As a newbie in this space, I had interactions with a few distros over the years and lately switched (hopefully) permanently.

My first experience was with Mint 10 years ago. Installing it would cause some GPU driver defect (AMD card) and would turn the whole login screen into an epileptic checkerboard pattern with no way of doing anything. It took me a few reinstalls and a ungodly amount of googling to find a solution which involved opening the terminal at boot process. You can only imagine how frustating that can be for a newcomer.

Later in time I had Ubuntu on my laptop which had a bug that wouldn't spin up the CPU fan and it would simply overheat and shutdown. I had to take it to a technician to find out what was causing the random shutdowns.

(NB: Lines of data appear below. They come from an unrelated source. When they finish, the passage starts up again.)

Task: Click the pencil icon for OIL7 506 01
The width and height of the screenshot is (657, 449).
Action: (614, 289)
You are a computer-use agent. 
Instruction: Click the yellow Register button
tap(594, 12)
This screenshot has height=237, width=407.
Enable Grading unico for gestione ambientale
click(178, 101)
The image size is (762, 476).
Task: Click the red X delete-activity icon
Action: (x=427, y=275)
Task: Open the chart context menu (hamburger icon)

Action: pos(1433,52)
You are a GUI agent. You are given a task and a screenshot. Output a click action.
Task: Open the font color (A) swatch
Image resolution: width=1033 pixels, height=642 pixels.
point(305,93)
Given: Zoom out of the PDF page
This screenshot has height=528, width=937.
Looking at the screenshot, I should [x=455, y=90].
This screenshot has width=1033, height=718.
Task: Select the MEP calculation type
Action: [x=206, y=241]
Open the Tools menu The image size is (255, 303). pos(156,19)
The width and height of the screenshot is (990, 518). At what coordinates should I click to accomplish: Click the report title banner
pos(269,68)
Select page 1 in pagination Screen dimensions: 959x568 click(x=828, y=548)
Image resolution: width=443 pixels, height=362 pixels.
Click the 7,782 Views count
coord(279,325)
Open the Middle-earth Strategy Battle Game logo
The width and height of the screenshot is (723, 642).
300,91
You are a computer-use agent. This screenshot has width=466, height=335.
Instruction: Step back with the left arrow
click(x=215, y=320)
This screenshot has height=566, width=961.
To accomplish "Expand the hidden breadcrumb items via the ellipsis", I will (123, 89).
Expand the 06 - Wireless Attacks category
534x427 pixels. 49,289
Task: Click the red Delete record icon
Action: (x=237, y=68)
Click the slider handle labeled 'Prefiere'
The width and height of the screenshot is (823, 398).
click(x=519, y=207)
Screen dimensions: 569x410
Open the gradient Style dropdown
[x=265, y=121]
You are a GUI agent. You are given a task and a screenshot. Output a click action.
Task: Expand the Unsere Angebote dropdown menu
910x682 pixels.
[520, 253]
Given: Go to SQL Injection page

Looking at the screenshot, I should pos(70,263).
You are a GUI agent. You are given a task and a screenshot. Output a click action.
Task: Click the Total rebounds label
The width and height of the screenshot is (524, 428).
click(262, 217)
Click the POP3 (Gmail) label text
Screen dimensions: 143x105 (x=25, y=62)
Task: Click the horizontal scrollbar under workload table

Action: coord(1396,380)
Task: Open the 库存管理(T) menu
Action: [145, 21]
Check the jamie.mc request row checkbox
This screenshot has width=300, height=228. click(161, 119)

A year ago I decided to try Debian on my desktop PC as many have praized it for it's rock-wolid stability. It didn't want to work on my PC. No internet connection and some weird bugs. Took me two-three days to get ti to work and I still don't know what exactly fixed it as I have applied every possible solition I came across.

Much later, aka now, I decided to go with Bazzite on my desktop as many have claimed excelent support. I wanted to install the mimalloc because I play Factorio a lot and a few reddit posts claimed 20% UPS improvement over the stock scheduler. After downloading the source code and following the 4 very easy steps, cmake would throw some random eerors at me claiming some critical files were missing, although they were right there in the usr directory. Turns us Bazzite some some issue and Fedora 40 compiled the code in seconds without any issues.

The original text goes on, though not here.